The result of the aerodynamic calculation affects the result of the particle distribution which determines the shape of the collection.

S TICKING EFFICIENCY AS A FUNCTION OF THE PARTICLE - SURFACE ANGLE OF IMPACT

• Theoretical implementation of the angle criterion and application to the experimental
• Accretion shape obtained with a threshold angle
• Accretion shape influence on the global collision efficiency
• Sticking efficiency evaluation for the experimental cases

As a consequence, models based only on the angle criterion may not be sufficient to reproduce the shape of the cluster. For step 24, only one particle is added to the stack according to the angle criterion (Figure 149 square 4). This explains how the mass adhering to the surface decreases with increasing aggregation.

Therefore, for the simulation cases presented, the adhesion efficiency affects the growth progress more than the collision efficiency.

A NALYSIS OF THE STICKING COEFFICIENT ( ) ON THE EXPERIMENTAL CASES

• Sticking efficiency analysis: conclusions

In any case, the growth on the upper and lower parts of the cylinders is not well predicted. Either way, it suggests that the adhesive efficiency is related to the velocity of the particles. It can be assumed that this "excessive fouling" is related to the decline of the liquid part of the fouling.

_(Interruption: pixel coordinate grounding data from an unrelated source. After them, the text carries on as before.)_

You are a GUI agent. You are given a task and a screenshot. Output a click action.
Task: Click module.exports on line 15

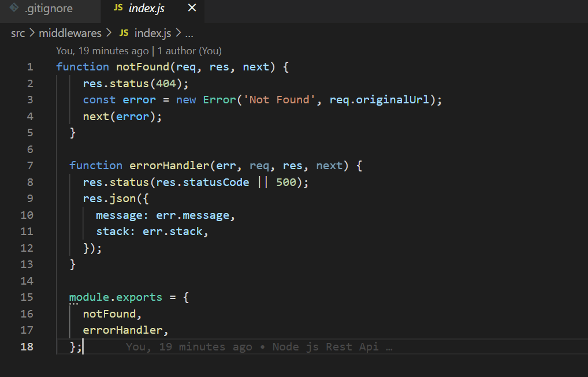(116, 297)
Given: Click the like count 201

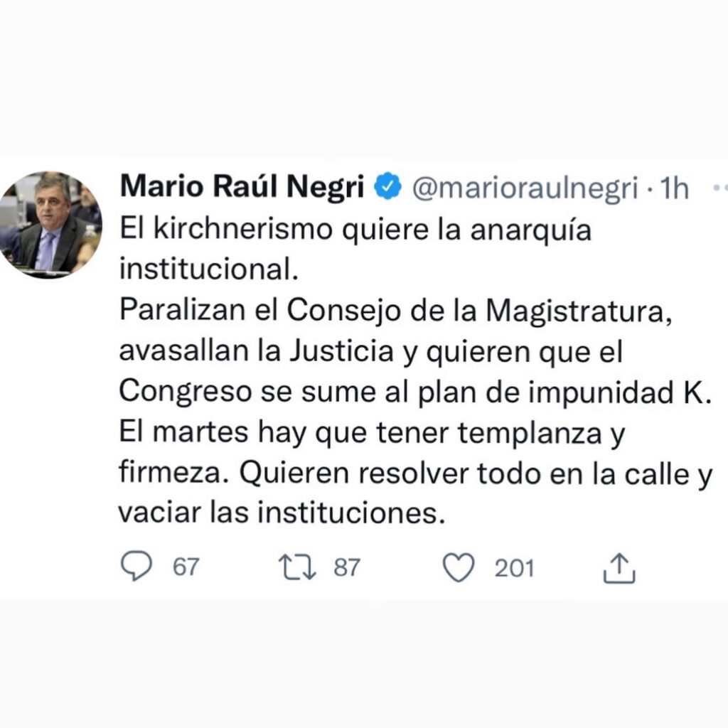Looking at the screenshot, I should coord(515,568).
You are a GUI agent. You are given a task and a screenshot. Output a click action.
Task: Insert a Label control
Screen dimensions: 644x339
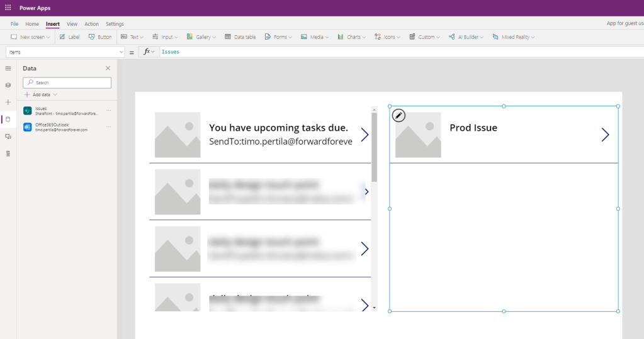[69, 37]

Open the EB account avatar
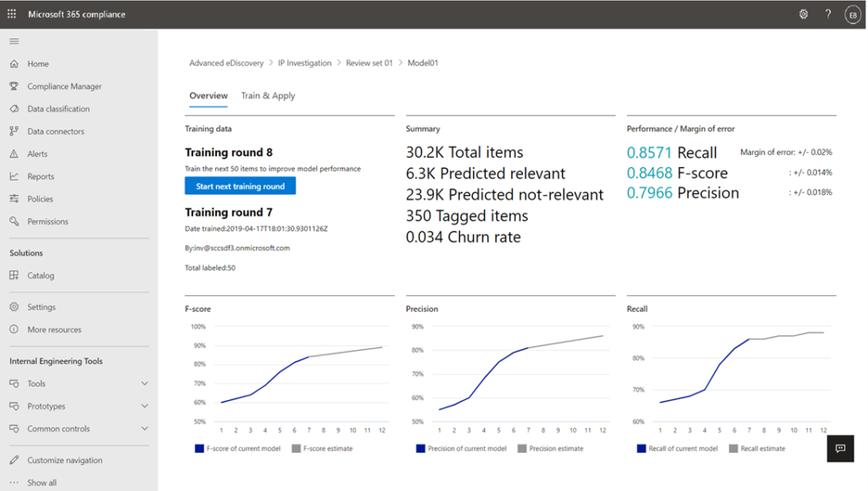coord(852,14)
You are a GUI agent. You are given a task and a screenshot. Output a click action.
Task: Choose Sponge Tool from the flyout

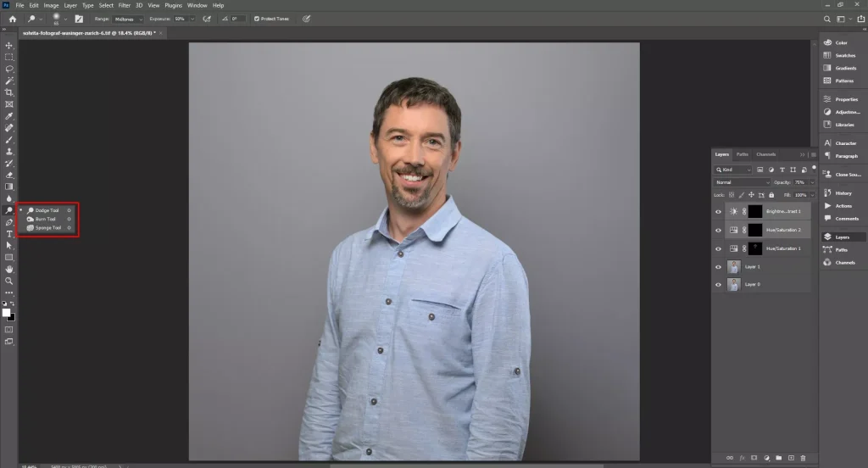point(47,227)
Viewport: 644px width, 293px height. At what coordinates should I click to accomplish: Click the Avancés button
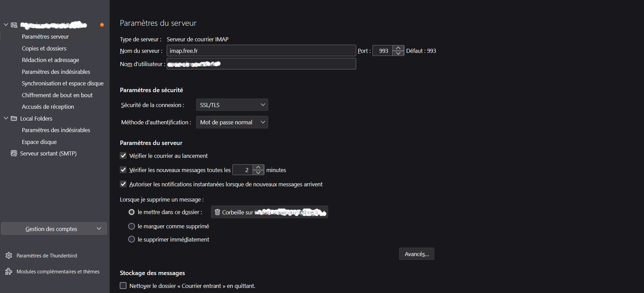[416, 254]
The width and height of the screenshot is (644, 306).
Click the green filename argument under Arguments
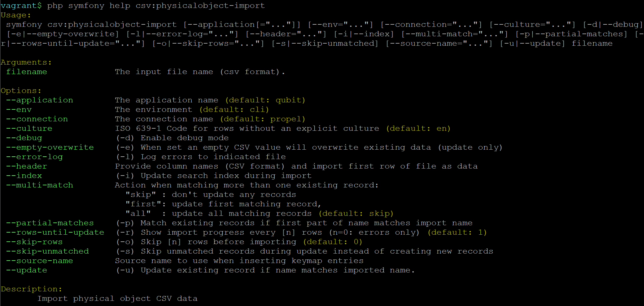[x=27, y=72]
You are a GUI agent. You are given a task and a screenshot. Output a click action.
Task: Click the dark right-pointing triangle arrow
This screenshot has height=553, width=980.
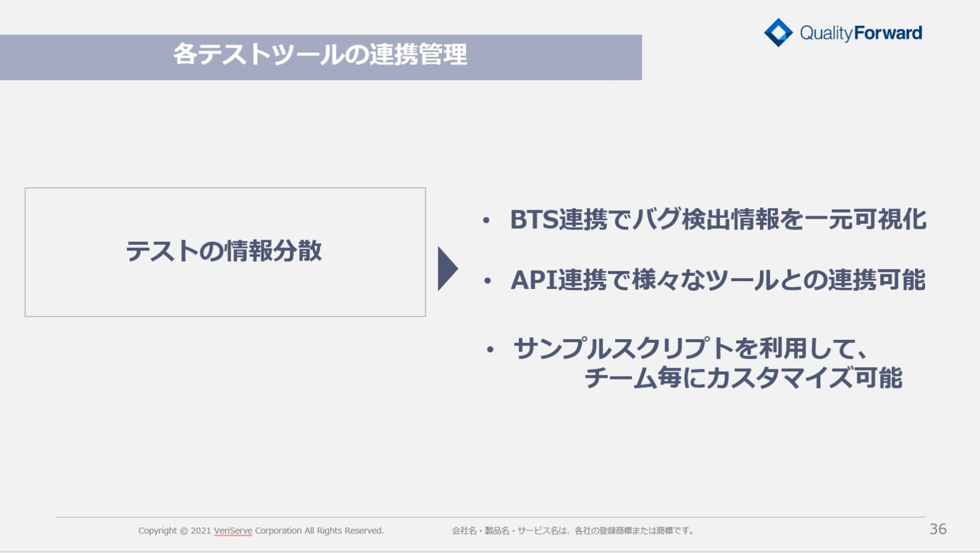446,269
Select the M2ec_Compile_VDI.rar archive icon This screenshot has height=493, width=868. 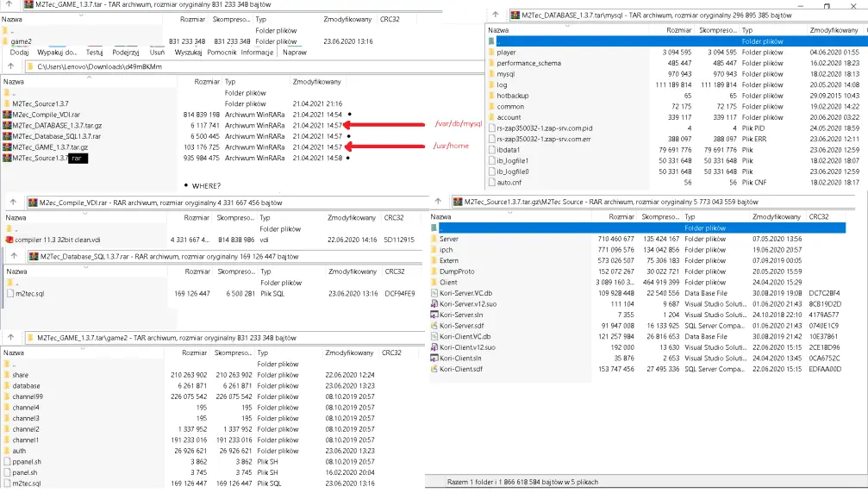[x=7, y=114]
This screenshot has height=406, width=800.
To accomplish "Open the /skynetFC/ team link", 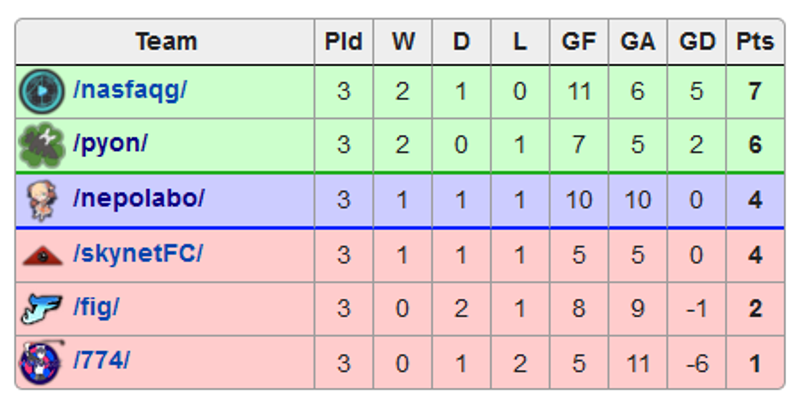I will pyautogui.click(x=138, y=253).
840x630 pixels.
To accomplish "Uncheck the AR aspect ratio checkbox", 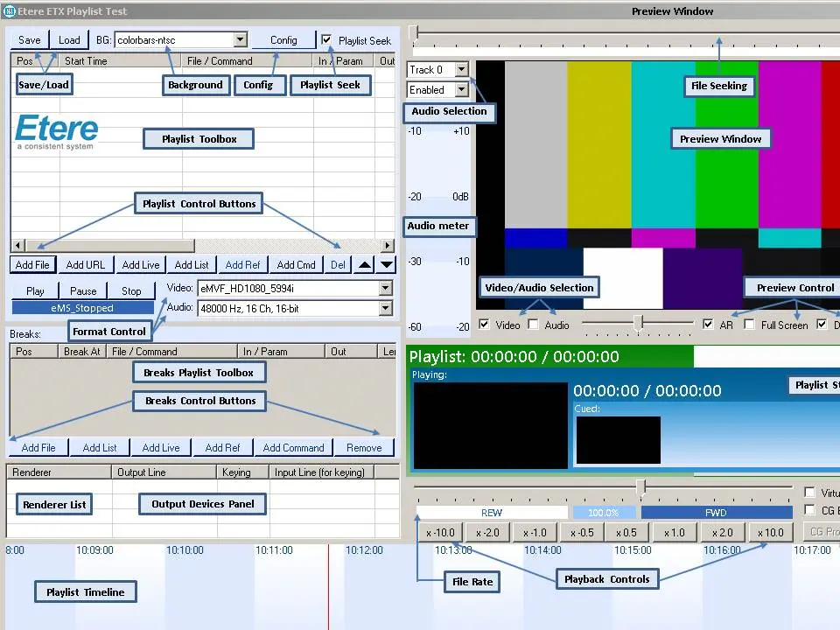I will pos(708,325).
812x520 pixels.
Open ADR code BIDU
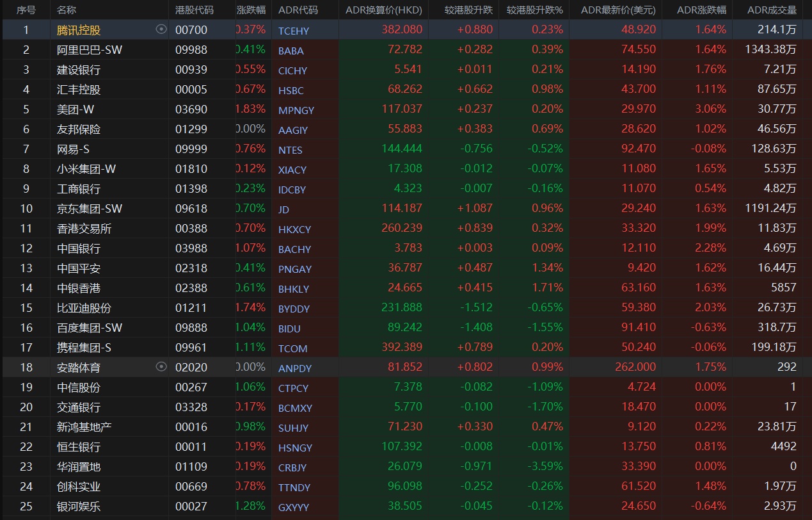point(289,328)
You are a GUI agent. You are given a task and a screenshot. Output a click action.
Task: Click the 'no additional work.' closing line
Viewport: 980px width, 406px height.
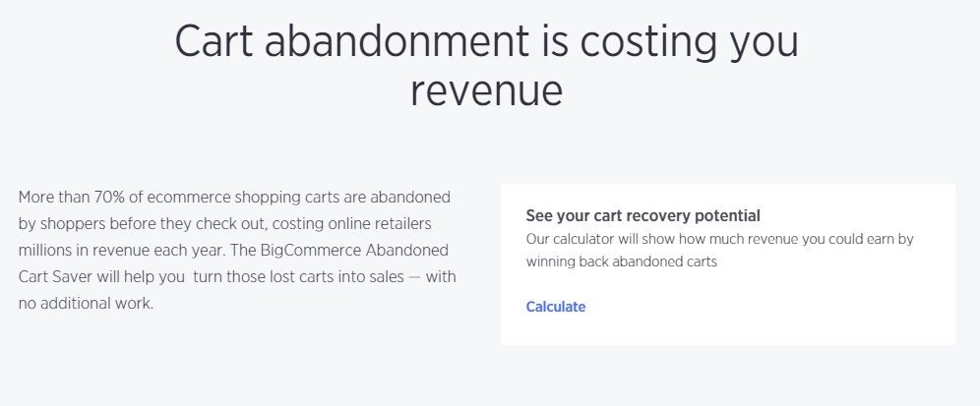pos(86,304)
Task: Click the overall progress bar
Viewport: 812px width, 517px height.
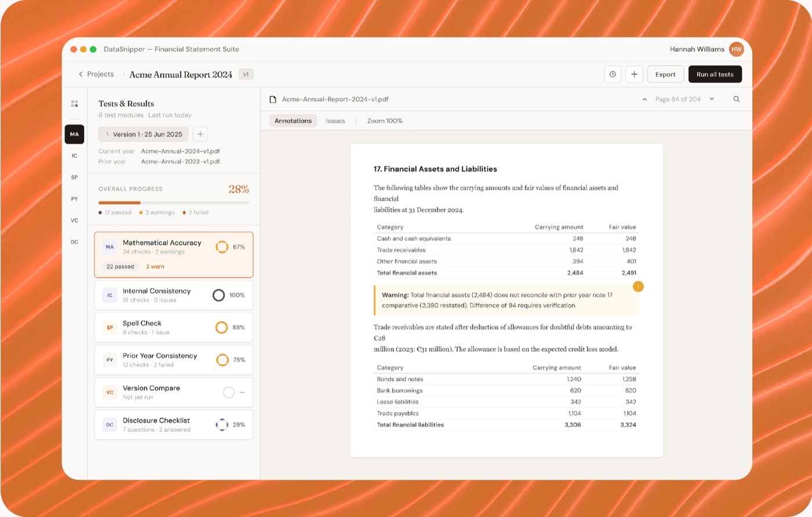Action: [x=173, y=203]
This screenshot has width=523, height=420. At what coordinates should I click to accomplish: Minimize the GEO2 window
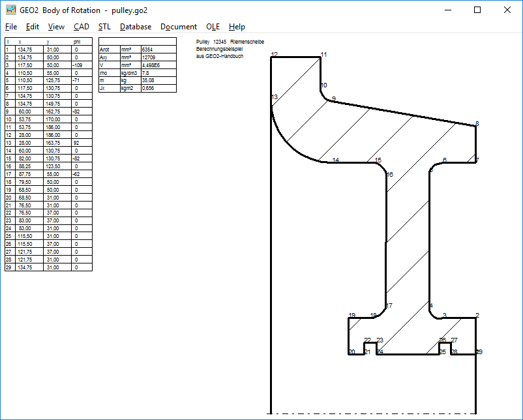point(447,10)
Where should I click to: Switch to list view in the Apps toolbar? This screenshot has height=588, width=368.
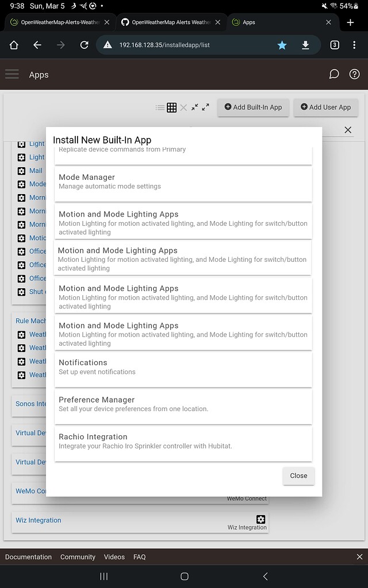coord(159,107)
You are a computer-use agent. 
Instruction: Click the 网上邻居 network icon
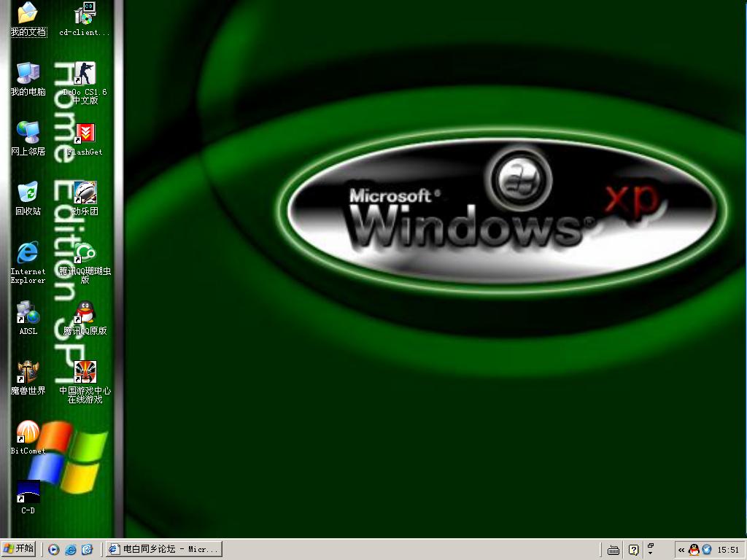[x=28, y=133]
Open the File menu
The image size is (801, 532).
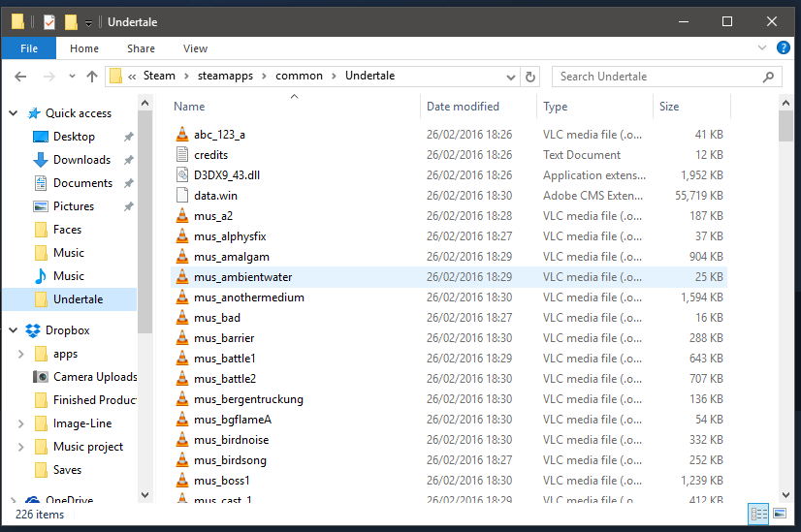29,48
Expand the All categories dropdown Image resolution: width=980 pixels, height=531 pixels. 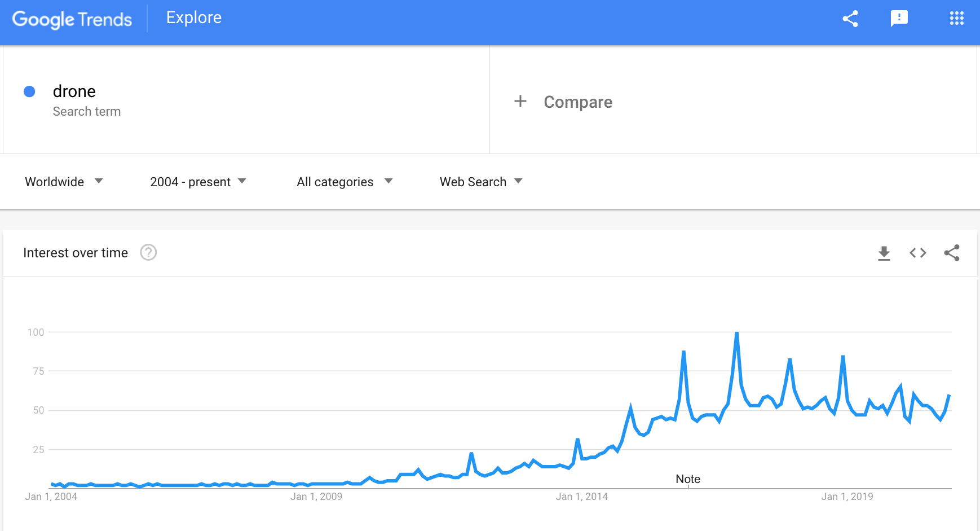pyautogui.click(x=345, y=182)
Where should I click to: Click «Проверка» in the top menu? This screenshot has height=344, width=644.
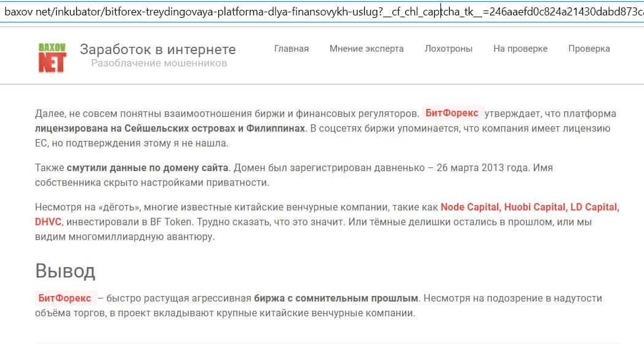(589, 49)
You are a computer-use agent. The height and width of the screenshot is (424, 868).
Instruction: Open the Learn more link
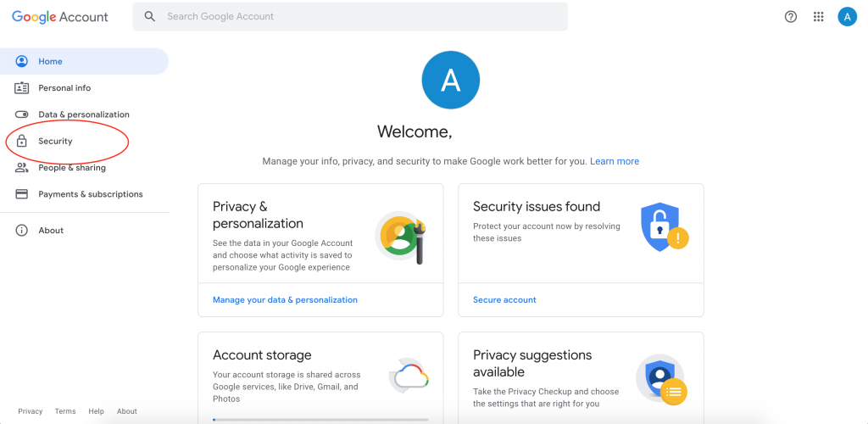tap(615, 161)
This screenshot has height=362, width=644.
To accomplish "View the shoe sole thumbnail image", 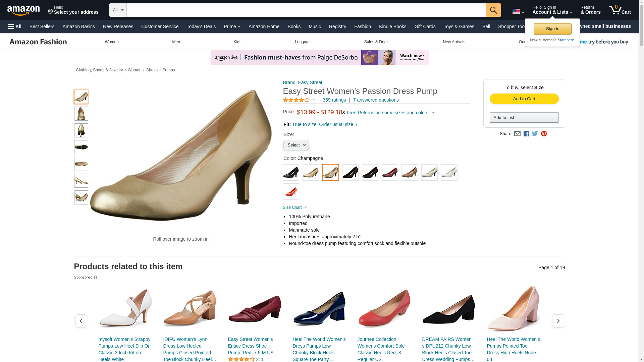I will (81, 147).
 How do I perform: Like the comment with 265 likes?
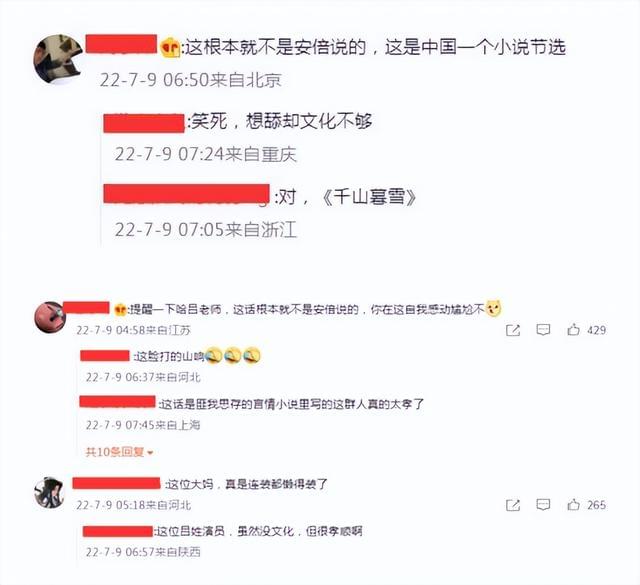click(573, 505)
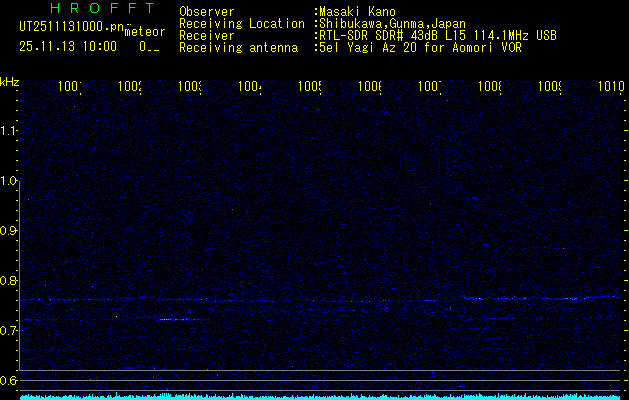Select the UT2511131000.png filename label
The image size is (629, 400).
tap(71, 25)
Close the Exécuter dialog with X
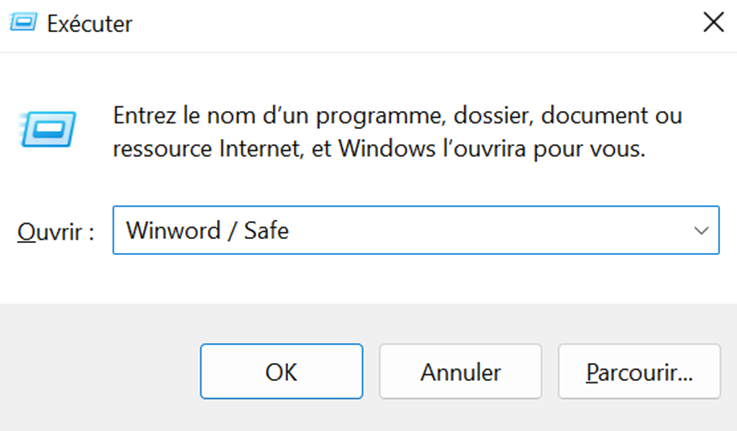Viewport: 737px width, 431px height. click(713, 22)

Moreover, the numerical results showed that ( ) fails in predicting the accretion on the upper and lower part of the cylinder.

C ONCLUSION

The second part of the chapter is focused on the modeling of the retention coefficient. In this part, the adhesion efficiency was investigated as a function of the global liquid water content. One can assume that the liquid part of the snow particles acts as a "glue".

However, it fails to predict accretion on the upper and lower part of the cylinder.

CONCLUSION

La modélisation soutient l'approche expérimentale consistant à ajuster le TEL des particules en fonction de la température ambiante. Le premier aspect a été analysé en modifiant le TEL des particules en ajustant la température ambiante. La première partie du chapitre présente l'analyse de la tendance des particules à entrer en collision dans le cylindre.

La deuxième partie du chapitre est consacrée à l'analyse de la tendance des particules à rester « collées » à la surface et à la modélisation de formes expérimentales.